Ian and Dave’s basecamp at Fairy Meadows, below the Lotus Flower Tower. The Tower, first ascended in 1968, had been a goal of Ian’s since he was a teenager. [Photo] Ian Altman
The following essay offers two perspectives on one climb–and one life.
“Hello” ….I’m a new person now. My name is Ian Altman and I’ve come to visit this place called reality. I’m now presently stuck inside a shell which continues to malfunction. Its so real here, I’m having trouble distinguishing between where I came from and where I’m going. Is this place called “the present” my only choice? Can I move on beyond and explore the future? What lies ahead is uncertain for sure but it will most definitely include remnants of today. How does one move-on faced with such unpleasant foreshadowing?
I’m believer in positive thinking. But in August I found myself wondering about the disconnect between believing in the bright side and giving it lip service. On a trip to the Lotus Flower Tower in Canada’s Cirque of the Unclimbables, Ian Altman and his multiple sclerosis showed me how unyielding persistence can bridge this gap.
Ian Altman and David Barnett taking a self portrait while flying into the Cirque of the Unclimbables, Yukon, Canada. [Photo] Ian Altman
Since I was about 12 years old I knew I wanted to be climber. This chosen identity became even further engraved in my persona as I grew older and developed Multiple Scleroses at the ripe old age of 24.
Multiple sclerosis (MS) is an autoimmune disease that results in the loss of the myelin that surrounds and protects the central nervous system. The destruction of myelin and nerve fiber disrupts electrical impulses to and from the brain and results in variable symptoms that may include fatigue, vision problems, numbness, and difficulty walking.
MS hit me real hard in the beginning. It was 1997, and I had just finished college. All of the sudden I couldn’t feel my legs. Then–after this initial shocker and a short remission–went my eyes, the strength in my legs, and my balance. The symptoms waned at points, but always left me with some lasting disabilities. With a sense of urgency, I began to attempt the peaks I never thought I’d get a chance to climb again.

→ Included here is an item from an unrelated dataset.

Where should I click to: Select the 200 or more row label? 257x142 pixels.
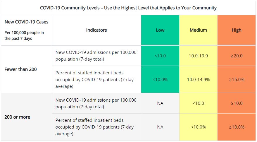[17, 117]
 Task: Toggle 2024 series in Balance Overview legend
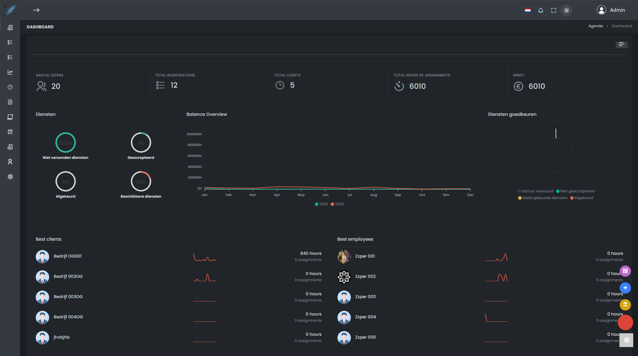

The Cirque of the Unclimbables is a small cluster of peaks and walls in a remote region of the MacKenzie Mountains near the border of the Yukon and Northwest Territories, just outside Nahanni National Park. [Photo] Courtesy of Ian Altman
The stories of Ian’s positive outlook are powerful. Even after a 50-foot climbing fall eight years ago left him with a smashed back and shattered heels his outlook remained bright, and he willed his body to work. Copaxone, a product of Teva Neuroscience, keeps MS at bay, and keeps Ian climbing through an enviable sponsorship that has paid for numerous expeditions, including our journey to the Cirque, located in the far reaches of the Yukon. Says Ian, “It’s a perfect climbing sponsorship because they support me in attempting some far out climbs and they don’t expect me to climb 5.12. All I have to do is have fun!
Mt. Probocis rises precipitously from Fairy Meadows. [Photo] Courtesy of Ian Altman
In 1998 I went to the Patagonian Andes where I climbed two granite spires from the famed skyline that Yvon Chouinard had forever embroidered into the aspirations of myself and generations of climbers.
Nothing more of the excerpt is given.